Regarding BC calc, many kids from China take this Freshman year ( and by that I mean more than half of Chinese students). Yes, there are also always a bunch of US kids who take very advanced math classes. Many have come from school systems which are larger and have a track in middle school so kids have taken the pre-requisite courses before high school.Some private schools also allow kids to skip a grade in math. This doesn’t mean a thing. There are kids who will start at All I and become engineers. And kids who will start at Calc and stop there. Kids will develop into the people they want to be. And while type A parents can force them into a mold, the kids will generally go in the direction they were meant to.
The schools all have mottos and a certain feel. Just find the school where your kid can find others like them and you will be fine.
We were not a boarding school family. It was never on the radar and in the end he ended up in a “top” school. Our key was making sure he wanted to go. We planted the idea in 6th grade (due to his unexpected top potential with academic grades and assessments), walked a local BS campus in 7th grade, and started SSAT prep in 8th grade. Along the way it was, “You probably won’t get into” X" boarding school, and we might not be able to afford it, and IF you do, you do not have to go." Then it was time to apply with an eventual acceptance (and a waitlist) with huge aid. Even with all of that it was still, “You do not have to go. Now that you are in, we recommend going for a year so you don’t regret it in the future. But if you are stressed and feel sick about the decision, you truly do not need to go at all.”

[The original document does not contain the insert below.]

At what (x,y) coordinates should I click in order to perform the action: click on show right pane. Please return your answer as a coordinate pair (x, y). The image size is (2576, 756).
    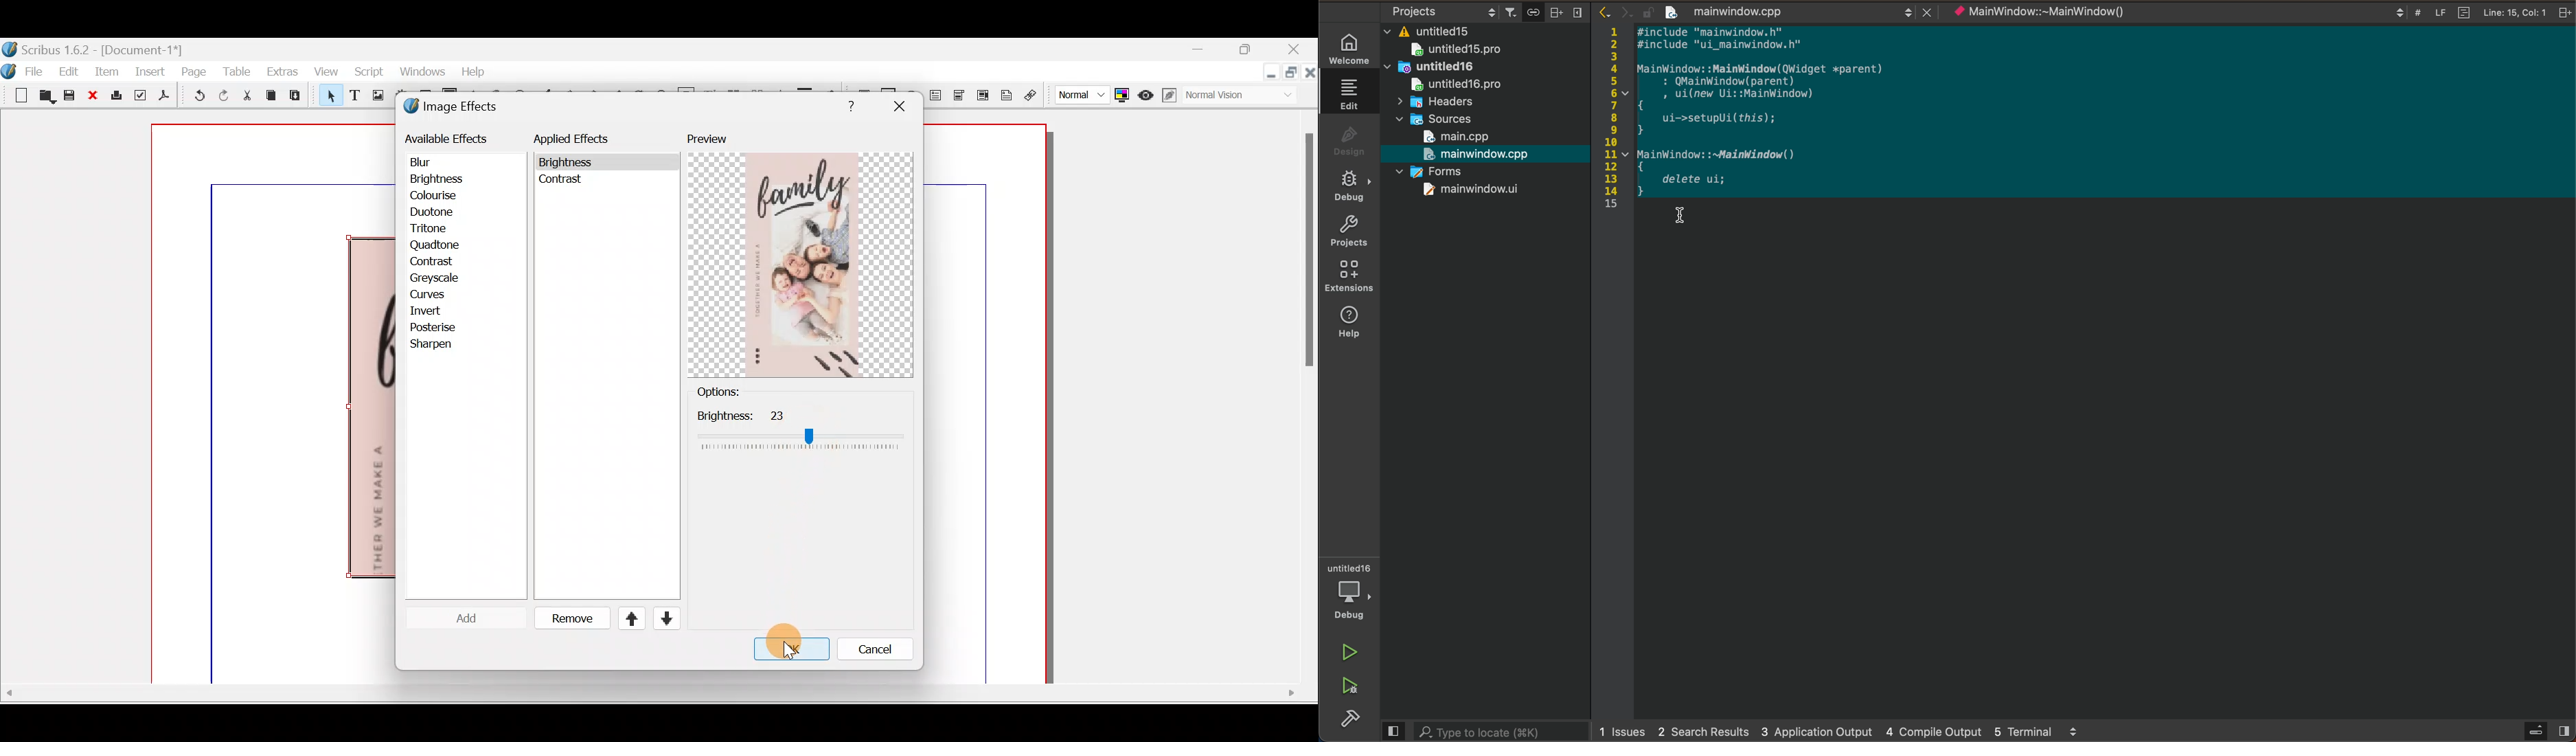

So it has to be a want of the child (along with the academic and maturity comments above) and not for tradition or the parent hard push.
In 6th grade he was not too into the idea, over time that grew so when it was time for tours and interviews, he was all in. LOVED it day one and ever since. Best decision for him but would have been a disaster to start the process in grade eight. At least for a non-boarding school family.
My daughter had to leave boarding school in 9th grade after a week, for one of the above issues (mental health). After she had a few years of treatment, and attended the LPS, she ended up being a repeat 10th grader at a different boarding school this spring semester. It went better this time, and she finished the term, but there was not enough support for her emotional issues and she isn’t returning.